Of course another problem is the curious case of two different code points with the same graphical representation (there are some examples, and I'm sure you can remind me of them). Those will not match although they look identical to the reader.

About those I imagine a list of such cases could be compiled and it could be taken into consideration.

About "Basic Latin", that confused me too. I don't really know what it's doing there, so it may not be excluded that the way I checked for matches in the different blocks was wrong. But anyway.

EDIT: By the way. I think I'll close this for now. I have made a new issue for enabling configuration of language.

floriandk commented 6 years ago

I should have been more detailled about my examples: (2E00 - RIGHT ANGLE SUBSTITUTION MARKER) is a punctuation mark as well as (201C - LEFT DOUBLE QUOTATION MARK). So it should stand neatly besides the o, but in both cases I'd expect the o to be matched, “\sameword{o} ⸀\sameword{o}. These two examples were to show that there is a problem not only with some of the very frequent typographical quotation marks that reside in Unicode's "General Punctuation", but also with some more arcane marks that appear in critical editions nonetheless. Unfortunately not all possible punctuation characters are neatly collected in separate ranges. For the Western Medieval Latin tradition there has been an attempt to compile a comprehensive list, cf MUFI especially the Character Recommendation, chapter 5 (p. 138ff). But already Biblical criticism has other/more, not to mention Eastern traditions. Would it be feasible to add another parameter "punctuation" to the json-file where the users could add everything which isn't a part of the main Unicode punctuation ranges but should be treated as punctuation anyway?

I'm almost afraid to ask, but can we think of cases?

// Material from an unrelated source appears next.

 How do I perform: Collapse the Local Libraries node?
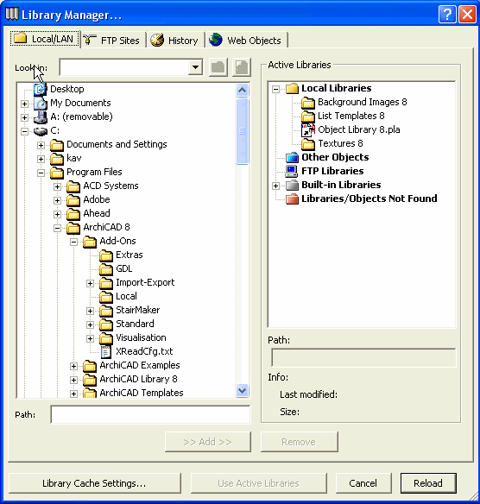point(275,89)
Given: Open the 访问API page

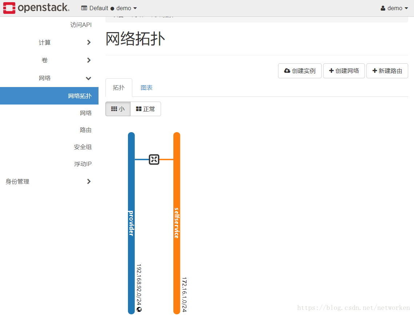Looking at the screenshot, I should 80,24.
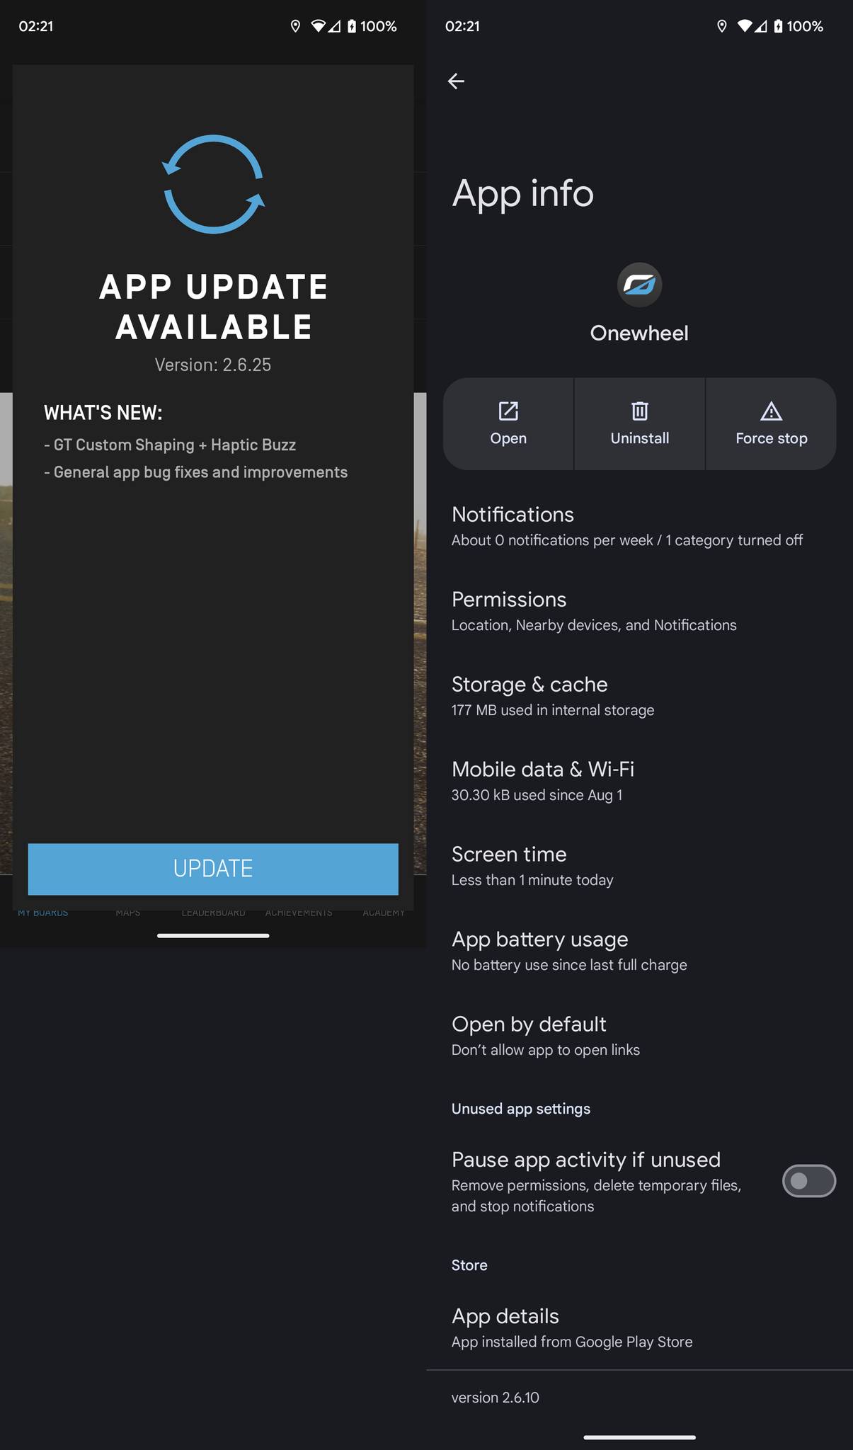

Are you thinking of the "canonically equivalent" characters, eg. that 006F (o) and 0308 (̈) are to be considered the same as 00F6 (ö)? As far as I know it is still not equally well implemented in different pieces of systems and software. So it is possibly very complex to support anything that python itself doesn't support. The ö-example and some others I tried work with your script as is. As long as these basic things work, I wouldn't worry more about it for now.

Of course another problem is the curious case of two different code points with the same graphical representation (there are some examples, and I'm sure you can remind me of them). Those will not match although they look identical to the reader.

I'd definitely suggest no to go into this. For one, it is a mess: There are deprecated characters, whole character ranges that have been split up (most prominently Coptic that used to be a subset of Greek, but is completely on its own now) and, as you mention, characters that look the same but have different codepoints (you could start with many Cyrillic letters looking precisely like Latin ones and go on to get completely lost in the mathematical ranges…). Mixing different codepoints to print something you consider to be the same letter is bad practice anyway, so I wouldn't go further than to perhaps mention in the readme that the script expects character-codepoints to be consistent.

stenskjaer commented 6 years ago

Okay, so this is very useful. I am improving the punctuation tokenization now to include more characters. I will describe that in #24 when I'm done.

About the composing characters (which I mistook the punctuation as): All composing characters such as the suggested 006F (o) and 0308 (̈) = 00F6 (ö) are normalized to the single character glyphs (00F6 here) before processing so that sholdn't be a problem.

I am adding a note on this in the readme, as that actually is a change in the file that can be very hard to perceive.